The inescapable: politics

I hate thinking about politics as much as does the next autistic tech geek, but no realistic approach to future AI can avoid questions of power and social organization.

I’ve suggested that most people like much the same things; yet we are diverse and what we want does differ somewhat. Some conflict is inevitable. Functional politics steers, unsteadily, toward futures more people would like, despite that.1

Since preferences are diverse, a main feature of a decent future is that power is adequately distributed. I’ve emphasized that the danger in AI is that it can (and has) created large new pools of power, faster than countervailing checks and balances can be created. In the most extreme scenario, it creates infinite power instantaneously. A one-bit scenario is perfectly political: the only possible way forward is to organize society and culture so that no one can, or chooses, to destroy the world. Short of that, consider this, from Samuel Bowman:

Pretty much every bad outcome we’re seeing from present-day [AI text generators] could get a lot bigger and a lot worse. In particular, this is enough to get fine-grained surveillance and personalized persuasion to really work: Human-like cognitive abilities—plus cheap compute—would make it possible to deploy the equivalent of one censor or political strategist or intelligence service agent for every citizen in a country. It’s easy to imagine ways that even a clumsy implementation of something like this could lead to the rise of new stable totalitarian states.2

Checking the power of actually-existing AI can serve as practice, and a testbed, for countering the power of future AI. Mooglebook’s AI already reads your emails, and uses that to decide what political propaganda to show you. Do you want that? Are you on board with a movement to make it stop?
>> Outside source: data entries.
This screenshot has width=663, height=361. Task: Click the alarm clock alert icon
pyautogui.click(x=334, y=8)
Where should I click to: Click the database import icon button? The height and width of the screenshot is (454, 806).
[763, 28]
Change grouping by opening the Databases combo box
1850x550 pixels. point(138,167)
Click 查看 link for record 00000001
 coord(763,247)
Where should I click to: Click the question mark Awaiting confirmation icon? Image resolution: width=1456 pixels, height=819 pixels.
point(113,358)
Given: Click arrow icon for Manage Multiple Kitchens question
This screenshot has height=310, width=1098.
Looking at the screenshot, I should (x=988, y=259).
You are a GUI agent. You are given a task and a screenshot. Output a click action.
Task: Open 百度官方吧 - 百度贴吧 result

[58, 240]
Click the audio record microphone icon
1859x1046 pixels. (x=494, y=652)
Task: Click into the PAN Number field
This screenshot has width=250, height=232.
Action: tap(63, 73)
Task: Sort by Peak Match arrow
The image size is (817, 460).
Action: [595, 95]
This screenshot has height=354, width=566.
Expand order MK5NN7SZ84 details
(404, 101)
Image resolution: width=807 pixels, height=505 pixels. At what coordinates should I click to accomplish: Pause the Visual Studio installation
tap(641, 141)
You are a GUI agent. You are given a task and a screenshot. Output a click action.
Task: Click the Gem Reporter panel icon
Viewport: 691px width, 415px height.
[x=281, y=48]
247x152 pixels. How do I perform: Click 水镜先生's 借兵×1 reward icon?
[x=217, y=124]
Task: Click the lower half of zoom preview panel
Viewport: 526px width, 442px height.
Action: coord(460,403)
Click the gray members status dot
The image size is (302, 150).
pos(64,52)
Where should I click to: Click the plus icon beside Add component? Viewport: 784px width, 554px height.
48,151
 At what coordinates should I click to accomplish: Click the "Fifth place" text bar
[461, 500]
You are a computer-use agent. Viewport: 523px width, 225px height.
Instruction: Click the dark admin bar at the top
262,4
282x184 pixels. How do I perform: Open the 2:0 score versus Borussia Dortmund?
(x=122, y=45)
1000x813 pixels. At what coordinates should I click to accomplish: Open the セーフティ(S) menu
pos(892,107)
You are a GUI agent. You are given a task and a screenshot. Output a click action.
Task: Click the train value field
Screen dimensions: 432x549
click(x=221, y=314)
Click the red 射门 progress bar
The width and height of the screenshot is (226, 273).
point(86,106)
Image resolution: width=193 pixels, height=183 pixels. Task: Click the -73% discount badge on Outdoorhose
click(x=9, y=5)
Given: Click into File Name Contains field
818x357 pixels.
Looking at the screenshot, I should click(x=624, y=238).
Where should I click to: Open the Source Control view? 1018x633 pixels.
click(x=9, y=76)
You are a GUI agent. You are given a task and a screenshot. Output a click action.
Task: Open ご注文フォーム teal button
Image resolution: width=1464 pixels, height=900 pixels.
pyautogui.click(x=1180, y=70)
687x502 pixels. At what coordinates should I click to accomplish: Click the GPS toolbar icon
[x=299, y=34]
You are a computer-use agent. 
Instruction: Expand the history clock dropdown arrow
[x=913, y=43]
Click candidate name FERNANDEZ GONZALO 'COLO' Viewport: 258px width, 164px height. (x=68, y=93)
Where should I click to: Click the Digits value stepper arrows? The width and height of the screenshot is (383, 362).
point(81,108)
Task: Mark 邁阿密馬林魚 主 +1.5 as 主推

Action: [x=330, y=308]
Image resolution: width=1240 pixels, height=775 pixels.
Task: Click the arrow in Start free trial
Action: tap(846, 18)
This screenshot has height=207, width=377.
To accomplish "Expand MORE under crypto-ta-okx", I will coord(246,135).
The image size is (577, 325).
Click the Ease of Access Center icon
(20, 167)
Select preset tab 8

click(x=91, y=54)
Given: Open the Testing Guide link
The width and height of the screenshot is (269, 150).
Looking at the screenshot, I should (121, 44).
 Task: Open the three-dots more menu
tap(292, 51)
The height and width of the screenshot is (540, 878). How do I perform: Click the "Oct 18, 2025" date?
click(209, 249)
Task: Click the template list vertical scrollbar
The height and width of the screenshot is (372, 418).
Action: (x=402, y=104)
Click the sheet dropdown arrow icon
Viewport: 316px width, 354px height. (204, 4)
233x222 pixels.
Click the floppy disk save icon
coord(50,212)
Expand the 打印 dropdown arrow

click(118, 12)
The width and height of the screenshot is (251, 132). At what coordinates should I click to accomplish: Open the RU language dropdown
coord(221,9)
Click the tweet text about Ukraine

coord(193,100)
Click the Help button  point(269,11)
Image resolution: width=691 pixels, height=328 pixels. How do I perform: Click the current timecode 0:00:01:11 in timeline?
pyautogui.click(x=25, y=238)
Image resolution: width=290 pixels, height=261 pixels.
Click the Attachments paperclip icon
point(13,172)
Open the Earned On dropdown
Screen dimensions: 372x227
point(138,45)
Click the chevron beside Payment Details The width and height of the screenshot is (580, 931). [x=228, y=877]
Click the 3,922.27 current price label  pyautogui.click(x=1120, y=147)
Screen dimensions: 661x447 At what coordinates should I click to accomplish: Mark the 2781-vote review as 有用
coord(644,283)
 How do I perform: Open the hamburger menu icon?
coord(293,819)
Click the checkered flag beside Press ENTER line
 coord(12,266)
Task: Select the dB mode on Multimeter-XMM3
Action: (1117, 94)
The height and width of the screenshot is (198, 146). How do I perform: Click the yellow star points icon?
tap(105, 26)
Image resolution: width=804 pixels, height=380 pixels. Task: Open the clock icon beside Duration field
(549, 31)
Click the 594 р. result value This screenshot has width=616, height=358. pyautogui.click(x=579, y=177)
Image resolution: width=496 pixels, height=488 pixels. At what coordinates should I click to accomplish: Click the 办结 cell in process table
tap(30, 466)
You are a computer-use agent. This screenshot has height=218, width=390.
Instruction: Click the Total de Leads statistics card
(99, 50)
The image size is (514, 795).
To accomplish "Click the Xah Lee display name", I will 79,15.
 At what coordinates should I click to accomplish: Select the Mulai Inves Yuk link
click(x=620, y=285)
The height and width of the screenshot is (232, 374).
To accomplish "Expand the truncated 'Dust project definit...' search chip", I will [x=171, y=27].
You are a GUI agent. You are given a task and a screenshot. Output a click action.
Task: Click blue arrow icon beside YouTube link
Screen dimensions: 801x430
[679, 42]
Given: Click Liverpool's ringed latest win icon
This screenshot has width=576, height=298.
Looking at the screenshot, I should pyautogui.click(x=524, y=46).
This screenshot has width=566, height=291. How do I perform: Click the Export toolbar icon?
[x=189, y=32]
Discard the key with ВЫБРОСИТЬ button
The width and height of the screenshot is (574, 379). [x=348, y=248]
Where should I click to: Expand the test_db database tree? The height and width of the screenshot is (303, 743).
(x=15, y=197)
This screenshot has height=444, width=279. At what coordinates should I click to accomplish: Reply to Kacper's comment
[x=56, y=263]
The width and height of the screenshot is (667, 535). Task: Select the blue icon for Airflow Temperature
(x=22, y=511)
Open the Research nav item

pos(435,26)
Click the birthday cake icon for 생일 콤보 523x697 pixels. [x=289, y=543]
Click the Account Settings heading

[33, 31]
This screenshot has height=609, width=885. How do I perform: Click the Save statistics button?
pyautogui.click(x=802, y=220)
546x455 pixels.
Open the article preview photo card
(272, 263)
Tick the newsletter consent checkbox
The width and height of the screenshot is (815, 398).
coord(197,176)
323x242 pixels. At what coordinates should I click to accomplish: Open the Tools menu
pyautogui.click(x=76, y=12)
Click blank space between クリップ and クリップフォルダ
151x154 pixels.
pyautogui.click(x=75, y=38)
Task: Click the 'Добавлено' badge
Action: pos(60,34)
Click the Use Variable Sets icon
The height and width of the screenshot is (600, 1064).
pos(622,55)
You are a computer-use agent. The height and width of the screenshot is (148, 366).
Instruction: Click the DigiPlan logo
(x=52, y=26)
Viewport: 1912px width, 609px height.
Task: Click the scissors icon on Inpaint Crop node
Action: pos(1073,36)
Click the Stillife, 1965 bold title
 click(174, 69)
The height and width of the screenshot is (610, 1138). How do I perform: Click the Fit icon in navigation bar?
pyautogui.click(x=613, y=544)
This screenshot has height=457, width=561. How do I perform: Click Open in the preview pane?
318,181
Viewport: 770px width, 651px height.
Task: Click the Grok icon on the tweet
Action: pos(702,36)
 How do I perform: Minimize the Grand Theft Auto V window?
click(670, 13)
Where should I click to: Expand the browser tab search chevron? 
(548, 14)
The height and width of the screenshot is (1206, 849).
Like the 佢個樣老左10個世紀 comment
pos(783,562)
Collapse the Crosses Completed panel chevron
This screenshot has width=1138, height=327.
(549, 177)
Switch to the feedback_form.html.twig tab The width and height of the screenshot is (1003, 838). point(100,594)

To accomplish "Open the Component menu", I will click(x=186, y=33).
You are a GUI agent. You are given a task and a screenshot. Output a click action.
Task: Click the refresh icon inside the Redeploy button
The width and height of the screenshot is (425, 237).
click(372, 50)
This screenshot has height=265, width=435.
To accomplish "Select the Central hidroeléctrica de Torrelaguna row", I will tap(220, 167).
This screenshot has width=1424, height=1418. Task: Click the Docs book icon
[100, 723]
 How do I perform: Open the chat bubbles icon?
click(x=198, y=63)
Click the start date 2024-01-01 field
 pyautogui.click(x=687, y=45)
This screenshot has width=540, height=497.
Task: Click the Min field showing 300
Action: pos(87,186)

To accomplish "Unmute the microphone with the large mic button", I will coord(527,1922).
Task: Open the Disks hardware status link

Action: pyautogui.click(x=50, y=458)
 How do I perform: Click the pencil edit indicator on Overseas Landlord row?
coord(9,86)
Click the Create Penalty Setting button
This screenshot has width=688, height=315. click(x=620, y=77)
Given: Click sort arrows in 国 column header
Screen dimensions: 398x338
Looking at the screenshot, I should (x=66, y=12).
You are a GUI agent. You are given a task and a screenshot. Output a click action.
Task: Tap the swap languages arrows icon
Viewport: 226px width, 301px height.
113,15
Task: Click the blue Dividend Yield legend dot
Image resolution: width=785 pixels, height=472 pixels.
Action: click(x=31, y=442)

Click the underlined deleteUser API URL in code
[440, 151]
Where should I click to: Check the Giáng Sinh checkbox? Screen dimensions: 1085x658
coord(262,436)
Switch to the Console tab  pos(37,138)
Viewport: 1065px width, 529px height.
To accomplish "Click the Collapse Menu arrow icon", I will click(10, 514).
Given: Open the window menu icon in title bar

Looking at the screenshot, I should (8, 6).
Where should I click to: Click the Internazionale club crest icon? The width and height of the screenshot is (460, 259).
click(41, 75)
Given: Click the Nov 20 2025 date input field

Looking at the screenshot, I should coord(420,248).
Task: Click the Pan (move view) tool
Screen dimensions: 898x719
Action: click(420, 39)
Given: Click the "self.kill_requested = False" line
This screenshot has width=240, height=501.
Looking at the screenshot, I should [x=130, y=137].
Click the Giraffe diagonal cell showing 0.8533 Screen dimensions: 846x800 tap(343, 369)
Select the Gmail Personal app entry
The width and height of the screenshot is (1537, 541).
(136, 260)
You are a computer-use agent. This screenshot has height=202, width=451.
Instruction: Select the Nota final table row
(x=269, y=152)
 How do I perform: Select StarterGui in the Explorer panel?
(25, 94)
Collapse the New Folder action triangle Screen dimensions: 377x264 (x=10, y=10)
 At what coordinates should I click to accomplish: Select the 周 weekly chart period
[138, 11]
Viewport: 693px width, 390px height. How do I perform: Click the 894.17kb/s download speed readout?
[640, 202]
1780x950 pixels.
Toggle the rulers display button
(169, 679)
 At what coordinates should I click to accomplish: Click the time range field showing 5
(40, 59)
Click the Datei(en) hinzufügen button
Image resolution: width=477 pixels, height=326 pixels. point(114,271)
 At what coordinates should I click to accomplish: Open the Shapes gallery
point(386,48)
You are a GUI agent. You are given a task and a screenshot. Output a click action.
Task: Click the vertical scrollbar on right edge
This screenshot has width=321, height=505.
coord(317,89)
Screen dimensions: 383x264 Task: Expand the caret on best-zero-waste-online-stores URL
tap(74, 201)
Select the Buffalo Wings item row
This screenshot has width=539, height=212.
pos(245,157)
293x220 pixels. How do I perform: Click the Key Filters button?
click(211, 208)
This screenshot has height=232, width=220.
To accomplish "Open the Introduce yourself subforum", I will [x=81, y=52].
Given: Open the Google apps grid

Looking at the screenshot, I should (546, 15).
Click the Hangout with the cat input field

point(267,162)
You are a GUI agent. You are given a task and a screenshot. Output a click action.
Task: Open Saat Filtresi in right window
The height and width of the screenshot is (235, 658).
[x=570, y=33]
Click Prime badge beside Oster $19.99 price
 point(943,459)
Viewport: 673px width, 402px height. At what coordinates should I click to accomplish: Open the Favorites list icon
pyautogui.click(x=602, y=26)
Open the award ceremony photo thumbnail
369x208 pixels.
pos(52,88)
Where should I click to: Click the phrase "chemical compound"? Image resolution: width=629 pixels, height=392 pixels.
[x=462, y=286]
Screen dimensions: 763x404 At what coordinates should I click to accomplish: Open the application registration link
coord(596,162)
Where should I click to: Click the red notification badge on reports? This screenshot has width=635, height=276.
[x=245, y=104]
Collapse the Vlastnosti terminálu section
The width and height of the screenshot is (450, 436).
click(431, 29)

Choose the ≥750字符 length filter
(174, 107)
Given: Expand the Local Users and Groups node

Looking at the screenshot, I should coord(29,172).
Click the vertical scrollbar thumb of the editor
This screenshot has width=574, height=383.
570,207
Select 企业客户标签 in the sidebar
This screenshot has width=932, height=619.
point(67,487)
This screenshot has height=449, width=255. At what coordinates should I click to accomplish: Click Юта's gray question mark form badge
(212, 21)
If we care about the future, we can’t avoid dealing with power, and that means not just “thinking about it” but wielding it. AI people in particular have more power than we realize, and with power comes responsibility.

  1. 1.I’ve deliberately framed the question as “what sorts of futures would we like” rather than “what sort of future do we want.” We’re not going to get the future “we” want, because wanting is nebulous, diverse, and context-dependent.
  2. 2.Why I Think More NLP Researchers Should Engage with AI Safety Concerns.”